THE SHADOW KNOWS
For those who missed it (and we had, until we were tipped by James Aitken, thank you very much), a vital paper was posted to the New York Fed’s website in the beginning of the month. “Shadow Banking,” a staff report authored by Zoltan Pozsar, Tobias Adrian, Adam Ashcraft and Hayley Boesky, attempts to explain the so-called “shadow banking” system that developed over the last two decades. The shadow banking system is the financing system that developed in parallel to the traditional banking system, “interconnected along a vertically integrated, long intermediation chain, which intermediates credit through a wide range of securitization and secured funding techniques such as ABCP, asset-backed securities, collateralized debt obligations, and repo….The shadow banking system rivals the traditional banking system in the intermediation of credit to households and businesses. Over the past decade, the shadow banking system provided sources of inexpensive funding for credit by converting opaque, risky, long-term assets into money-like and seemingly riskless short-term liabilities. Maturity and credit transformation in the shadow banking system thus contributed significantly to asset bubbles in residential and commercial real estate markets prior to the financial crisis.”

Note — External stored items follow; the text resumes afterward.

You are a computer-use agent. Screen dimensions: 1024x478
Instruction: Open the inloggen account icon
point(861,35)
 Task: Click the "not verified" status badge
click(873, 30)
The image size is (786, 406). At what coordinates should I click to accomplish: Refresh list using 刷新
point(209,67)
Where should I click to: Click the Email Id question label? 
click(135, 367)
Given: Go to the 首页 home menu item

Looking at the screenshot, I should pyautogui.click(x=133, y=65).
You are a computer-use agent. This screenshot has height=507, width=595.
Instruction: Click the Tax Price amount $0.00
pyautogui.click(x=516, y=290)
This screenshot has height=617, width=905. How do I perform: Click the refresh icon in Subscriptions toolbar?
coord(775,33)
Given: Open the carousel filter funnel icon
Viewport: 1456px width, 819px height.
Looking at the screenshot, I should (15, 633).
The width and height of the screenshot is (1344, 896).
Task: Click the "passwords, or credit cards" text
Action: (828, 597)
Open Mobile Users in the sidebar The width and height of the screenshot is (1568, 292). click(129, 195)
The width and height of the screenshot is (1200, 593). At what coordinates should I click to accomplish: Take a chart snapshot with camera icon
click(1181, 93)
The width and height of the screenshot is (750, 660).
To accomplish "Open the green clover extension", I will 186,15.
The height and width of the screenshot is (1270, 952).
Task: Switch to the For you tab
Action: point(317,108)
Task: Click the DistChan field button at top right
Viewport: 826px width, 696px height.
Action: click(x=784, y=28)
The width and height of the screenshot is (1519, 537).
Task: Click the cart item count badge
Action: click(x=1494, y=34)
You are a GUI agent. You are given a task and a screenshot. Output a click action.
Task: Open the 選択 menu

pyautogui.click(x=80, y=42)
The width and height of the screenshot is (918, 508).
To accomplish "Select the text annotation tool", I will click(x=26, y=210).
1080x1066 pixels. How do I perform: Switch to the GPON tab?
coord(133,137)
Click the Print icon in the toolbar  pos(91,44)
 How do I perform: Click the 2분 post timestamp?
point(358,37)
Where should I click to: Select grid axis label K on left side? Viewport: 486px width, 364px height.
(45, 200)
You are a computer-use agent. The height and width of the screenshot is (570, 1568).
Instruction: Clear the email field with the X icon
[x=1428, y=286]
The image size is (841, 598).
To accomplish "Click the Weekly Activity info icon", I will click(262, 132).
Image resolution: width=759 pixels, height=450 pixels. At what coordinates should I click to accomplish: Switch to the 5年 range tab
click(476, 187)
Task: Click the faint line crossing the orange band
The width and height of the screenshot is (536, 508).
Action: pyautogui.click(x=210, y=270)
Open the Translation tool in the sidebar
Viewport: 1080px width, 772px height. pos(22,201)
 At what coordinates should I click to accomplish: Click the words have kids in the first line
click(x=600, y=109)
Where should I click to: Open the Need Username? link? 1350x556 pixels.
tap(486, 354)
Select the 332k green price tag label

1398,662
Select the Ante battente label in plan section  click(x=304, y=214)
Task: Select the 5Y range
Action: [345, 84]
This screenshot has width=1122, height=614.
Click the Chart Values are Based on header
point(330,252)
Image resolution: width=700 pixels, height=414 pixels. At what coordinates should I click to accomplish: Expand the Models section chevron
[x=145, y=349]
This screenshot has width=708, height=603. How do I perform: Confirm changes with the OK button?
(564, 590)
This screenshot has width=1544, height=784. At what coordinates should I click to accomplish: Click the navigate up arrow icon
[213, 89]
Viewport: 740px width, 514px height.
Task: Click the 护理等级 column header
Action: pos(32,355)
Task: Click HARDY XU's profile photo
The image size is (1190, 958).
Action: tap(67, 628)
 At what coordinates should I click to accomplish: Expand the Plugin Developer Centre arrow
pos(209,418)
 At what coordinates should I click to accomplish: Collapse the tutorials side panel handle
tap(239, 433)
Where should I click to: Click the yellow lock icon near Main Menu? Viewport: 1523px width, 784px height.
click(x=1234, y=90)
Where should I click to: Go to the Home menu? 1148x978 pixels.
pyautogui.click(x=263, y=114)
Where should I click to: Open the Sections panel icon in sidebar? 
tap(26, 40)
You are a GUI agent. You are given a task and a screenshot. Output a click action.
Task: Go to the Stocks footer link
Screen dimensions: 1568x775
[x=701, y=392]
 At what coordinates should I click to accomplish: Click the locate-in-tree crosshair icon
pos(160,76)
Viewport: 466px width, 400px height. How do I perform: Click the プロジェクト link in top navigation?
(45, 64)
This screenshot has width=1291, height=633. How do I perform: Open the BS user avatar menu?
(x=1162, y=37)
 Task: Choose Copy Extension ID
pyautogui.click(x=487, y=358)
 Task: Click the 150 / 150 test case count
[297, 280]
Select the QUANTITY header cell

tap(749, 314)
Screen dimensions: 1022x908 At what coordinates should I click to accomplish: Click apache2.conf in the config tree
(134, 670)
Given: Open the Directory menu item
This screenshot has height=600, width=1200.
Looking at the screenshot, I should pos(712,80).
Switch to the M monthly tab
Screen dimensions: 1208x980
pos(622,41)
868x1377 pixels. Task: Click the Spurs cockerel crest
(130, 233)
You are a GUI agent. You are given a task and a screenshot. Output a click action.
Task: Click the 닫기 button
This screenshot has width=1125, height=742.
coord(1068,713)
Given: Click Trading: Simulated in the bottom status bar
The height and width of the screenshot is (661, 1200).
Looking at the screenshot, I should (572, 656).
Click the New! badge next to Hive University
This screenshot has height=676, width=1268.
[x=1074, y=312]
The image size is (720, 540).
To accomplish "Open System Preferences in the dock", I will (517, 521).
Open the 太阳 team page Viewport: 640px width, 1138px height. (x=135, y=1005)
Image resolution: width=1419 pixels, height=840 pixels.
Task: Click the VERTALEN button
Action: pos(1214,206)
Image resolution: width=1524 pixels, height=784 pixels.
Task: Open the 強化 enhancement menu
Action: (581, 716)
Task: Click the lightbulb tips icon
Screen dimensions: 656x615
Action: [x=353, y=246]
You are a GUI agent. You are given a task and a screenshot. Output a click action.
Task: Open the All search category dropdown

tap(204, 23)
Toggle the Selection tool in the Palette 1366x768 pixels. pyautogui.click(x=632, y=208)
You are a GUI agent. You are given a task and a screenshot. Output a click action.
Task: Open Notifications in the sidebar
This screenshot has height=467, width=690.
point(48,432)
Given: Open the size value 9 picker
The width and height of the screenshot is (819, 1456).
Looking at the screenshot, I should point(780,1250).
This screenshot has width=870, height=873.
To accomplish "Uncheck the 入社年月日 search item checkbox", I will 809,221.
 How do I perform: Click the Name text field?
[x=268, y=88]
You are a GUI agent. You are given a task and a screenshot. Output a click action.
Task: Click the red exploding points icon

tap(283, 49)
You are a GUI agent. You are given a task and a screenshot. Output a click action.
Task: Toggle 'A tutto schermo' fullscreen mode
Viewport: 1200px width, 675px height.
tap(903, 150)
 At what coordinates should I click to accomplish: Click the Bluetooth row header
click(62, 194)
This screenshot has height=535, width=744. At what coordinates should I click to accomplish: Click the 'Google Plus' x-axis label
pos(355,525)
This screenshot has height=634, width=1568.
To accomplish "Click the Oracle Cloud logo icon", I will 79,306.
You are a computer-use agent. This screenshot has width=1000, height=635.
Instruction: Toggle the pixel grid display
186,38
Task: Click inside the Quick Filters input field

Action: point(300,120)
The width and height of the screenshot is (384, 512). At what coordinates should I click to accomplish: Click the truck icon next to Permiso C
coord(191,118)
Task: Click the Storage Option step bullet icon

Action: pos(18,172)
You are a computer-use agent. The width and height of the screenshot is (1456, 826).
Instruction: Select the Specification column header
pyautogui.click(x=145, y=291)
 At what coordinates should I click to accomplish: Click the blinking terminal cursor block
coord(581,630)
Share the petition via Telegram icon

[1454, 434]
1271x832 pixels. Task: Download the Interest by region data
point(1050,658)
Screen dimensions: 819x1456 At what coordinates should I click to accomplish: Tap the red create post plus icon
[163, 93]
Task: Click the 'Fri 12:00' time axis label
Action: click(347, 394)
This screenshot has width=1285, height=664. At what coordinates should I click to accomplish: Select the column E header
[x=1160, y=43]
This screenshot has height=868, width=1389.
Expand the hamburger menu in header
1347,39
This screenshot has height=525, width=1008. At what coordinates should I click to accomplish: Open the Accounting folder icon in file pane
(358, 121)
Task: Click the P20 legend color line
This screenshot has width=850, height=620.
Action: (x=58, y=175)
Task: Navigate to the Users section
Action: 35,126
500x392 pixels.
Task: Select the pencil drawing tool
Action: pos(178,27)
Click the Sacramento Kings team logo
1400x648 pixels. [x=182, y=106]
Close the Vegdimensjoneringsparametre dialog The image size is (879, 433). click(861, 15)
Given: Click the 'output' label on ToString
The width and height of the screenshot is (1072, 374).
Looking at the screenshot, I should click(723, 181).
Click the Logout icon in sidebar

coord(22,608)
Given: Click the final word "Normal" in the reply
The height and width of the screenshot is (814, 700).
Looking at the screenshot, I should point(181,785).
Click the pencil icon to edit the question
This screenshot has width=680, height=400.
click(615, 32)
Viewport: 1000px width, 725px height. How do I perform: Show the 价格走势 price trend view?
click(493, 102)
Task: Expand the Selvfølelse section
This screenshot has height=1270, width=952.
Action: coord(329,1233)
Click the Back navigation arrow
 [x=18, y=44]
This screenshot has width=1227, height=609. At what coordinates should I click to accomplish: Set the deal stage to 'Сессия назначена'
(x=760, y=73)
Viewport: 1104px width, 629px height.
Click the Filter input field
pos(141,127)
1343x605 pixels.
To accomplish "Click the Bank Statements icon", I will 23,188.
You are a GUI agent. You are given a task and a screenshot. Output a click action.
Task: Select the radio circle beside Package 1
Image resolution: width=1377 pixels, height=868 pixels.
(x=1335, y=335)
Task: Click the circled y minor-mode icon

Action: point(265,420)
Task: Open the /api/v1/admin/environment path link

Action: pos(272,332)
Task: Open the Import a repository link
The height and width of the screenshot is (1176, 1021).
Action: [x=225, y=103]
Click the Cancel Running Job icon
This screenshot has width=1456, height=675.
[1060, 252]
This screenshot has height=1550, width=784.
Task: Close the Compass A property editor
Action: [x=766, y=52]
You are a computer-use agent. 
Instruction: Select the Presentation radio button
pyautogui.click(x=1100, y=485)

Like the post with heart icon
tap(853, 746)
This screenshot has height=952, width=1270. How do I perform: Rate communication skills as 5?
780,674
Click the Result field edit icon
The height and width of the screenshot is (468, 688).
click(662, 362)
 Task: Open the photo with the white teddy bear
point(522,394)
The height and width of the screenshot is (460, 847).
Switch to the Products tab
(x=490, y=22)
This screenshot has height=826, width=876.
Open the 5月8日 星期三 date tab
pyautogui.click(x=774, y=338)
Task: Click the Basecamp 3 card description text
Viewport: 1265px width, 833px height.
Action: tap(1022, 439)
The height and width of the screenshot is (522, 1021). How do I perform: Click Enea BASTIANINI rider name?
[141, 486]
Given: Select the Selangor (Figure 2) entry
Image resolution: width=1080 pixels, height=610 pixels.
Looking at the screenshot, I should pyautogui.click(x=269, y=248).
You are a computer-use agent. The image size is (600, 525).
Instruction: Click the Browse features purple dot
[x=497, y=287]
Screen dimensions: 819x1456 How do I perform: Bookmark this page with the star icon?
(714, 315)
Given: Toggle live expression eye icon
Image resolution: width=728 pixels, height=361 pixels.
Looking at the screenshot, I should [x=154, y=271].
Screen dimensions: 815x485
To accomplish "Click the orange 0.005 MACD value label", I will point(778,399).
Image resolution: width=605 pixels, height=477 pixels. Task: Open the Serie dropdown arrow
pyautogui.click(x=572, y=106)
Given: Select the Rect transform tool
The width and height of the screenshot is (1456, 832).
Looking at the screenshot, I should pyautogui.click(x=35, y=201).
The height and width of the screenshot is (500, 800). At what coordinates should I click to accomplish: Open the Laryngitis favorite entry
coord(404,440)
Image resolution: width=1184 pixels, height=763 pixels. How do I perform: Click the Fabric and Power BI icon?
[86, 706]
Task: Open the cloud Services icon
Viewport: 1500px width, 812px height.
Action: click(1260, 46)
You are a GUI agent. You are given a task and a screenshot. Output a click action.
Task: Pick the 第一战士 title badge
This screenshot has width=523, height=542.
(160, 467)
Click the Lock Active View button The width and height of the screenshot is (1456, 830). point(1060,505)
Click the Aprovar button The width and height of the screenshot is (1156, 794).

If you are a thinker about such things (and you should be), it is a paper of vast importance. To pick just three reasons why it is valuable: First of all, it puts a number on the size of the shadow banking system (about $20 trillion at its peak in March 2008, but now down to about $15 trillion) and compares it to the size of the traditional banking system (about $13 trillion). It is a market that would be missed if it disappeared. Second, the paper points out that this critical source of credit has no access to the usual governmental backstops like the discount window or federal deposit insurance, and the Fed had to resort to emergency facilities to prop them up. It begs the question of whether the Fed should make these emergency facilities a permanent feature. Third, it is terrifically reassuring that the Fed has the people and the resources dedicated to understanding this feature of the market.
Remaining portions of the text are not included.